Una mirabile recensione di un classico del cinema scritta da un caro amico:
Nel 1977 il grande regista francese Robert Bresson
girò il suo penultimo film, “Il diavolo, probabilmente”, una sconsolata
meditazione sugli ultimi riflessi del maggio francese. Protagonista ne è un
gruppo di ragazzi, Charles, Michel, Alberte, Edwige, alla disperata ricerca di
un senso della vita, dopo che la prospettiva della rivoluzione si è ormai
allontanata senza rimedio e si profila all’orizzonte il trionfo di un
individualismo senza freni. Michel, aperto a un realismo ricolmo di speranze, combatte una sua personale battaglia
ecologista, nella quale cerca di coinvolgere le due ragazze, Alberte ed Edwige.
Charles invece è prigioniero di un nichilismo assoluto, non crede più a niente
e con la sua lucida intelligenza smonta qualsiasi prospettiva di futuro.

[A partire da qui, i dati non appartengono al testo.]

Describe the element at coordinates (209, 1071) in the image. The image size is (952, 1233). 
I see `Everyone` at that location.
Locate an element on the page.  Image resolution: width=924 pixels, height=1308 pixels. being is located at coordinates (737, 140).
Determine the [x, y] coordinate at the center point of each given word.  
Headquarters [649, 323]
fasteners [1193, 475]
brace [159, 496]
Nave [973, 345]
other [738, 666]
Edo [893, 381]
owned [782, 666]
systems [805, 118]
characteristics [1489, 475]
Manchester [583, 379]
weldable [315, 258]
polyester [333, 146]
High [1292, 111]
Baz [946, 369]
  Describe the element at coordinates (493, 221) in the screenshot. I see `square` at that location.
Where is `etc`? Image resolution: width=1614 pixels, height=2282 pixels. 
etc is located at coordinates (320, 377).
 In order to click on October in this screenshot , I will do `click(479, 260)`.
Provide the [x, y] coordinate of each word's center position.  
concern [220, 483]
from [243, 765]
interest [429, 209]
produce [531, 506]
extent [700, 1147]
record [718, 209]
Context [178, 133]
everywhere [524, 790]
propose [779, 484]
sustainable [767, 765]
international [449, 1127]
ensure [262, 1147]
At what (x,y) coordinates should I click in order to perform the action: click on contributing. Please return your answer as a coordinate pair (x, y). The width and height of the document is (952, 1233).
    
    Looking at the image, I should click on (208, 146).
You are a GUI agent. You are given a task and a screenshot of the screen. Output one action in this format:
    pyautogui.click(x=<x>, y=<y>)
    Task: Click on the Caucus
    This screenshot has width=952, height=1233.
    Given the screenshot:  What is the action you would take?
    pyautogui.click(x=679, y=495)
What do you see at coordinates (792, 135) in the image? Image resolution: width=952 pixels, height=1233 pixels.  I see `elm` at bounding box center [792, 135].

Alberte ed Edwige lo amano profondamente. Ambedue sono di estrazione borghese;
ma, mentre la dolce Alberte questa origine l’ha rifiutata e vive poveramente,
limitandosi a prendere un po’ di cibo in casa dei genitori quando questi non ci
sono, Edwige vive decentemente in una bella casa. Charles sembra scegliere
Edwige, ma Alberte è sempre nei suoi pensieri. Per altro, Edwige tradisce
Charles con il padrone di una libreria di sinistra e Charles tradisce Edwige
con una ricca borghese, in casa della quale inscena un grottesco tentativo di
suicidio. Sono amori congelati, senza passione, punteggiati da parole rigide e
fredde. Charles intravede quella che è l’unica soluzione: il suicidio. Eppure
il suo nichilismo per tutto quanto appartiene al mondo in qualche modo non
esclude la presenza di Dio. Propone a un suo amico, Valentin, schiavo della
droga,di passare una notte in chiesa con queste parole: “Victor Hugo dice che
le chiese sono sante, che esse sono Dio; ma appena entra un prete, Dio non c’è
più”. Ci vanno, con un giradischi da cui risuonano le note di Monteverdi, ma
l’amico non trova di meglio che scassinare la cassetta delle offerte. Sono
arrestati. Una volta liberati, Charles acquista una pistola e propone a
Valentin di ucciderlo; cosa che avverrà di notte nel Cimitero del Père
-Lachaise. Valentin fruga nel corpo inanimato e prende i soldi che gli
serviranno per comprare altra droga. Chi ha architettato questo orrore? Il
diavolo, probabilmente, commenta un anonimo passeggero di un autobus. Charles
avrebbe potuto essere una persona splendida. Quando si avvia al suicidio,
ascolta le note dell’andante dal concerto in la magg. K. 488 di Mozart,
provenienti da un interno. Per un momento si ferma, attratto da quella luce di
spiritualità; ma poi prosegue, convinto che nulla lo possa salvare.
La tragedia
di un individuo e di una generazione, raccontata con una freddezza che, per
miracolo di arte, non rinuncia a un’intensa partecipazione.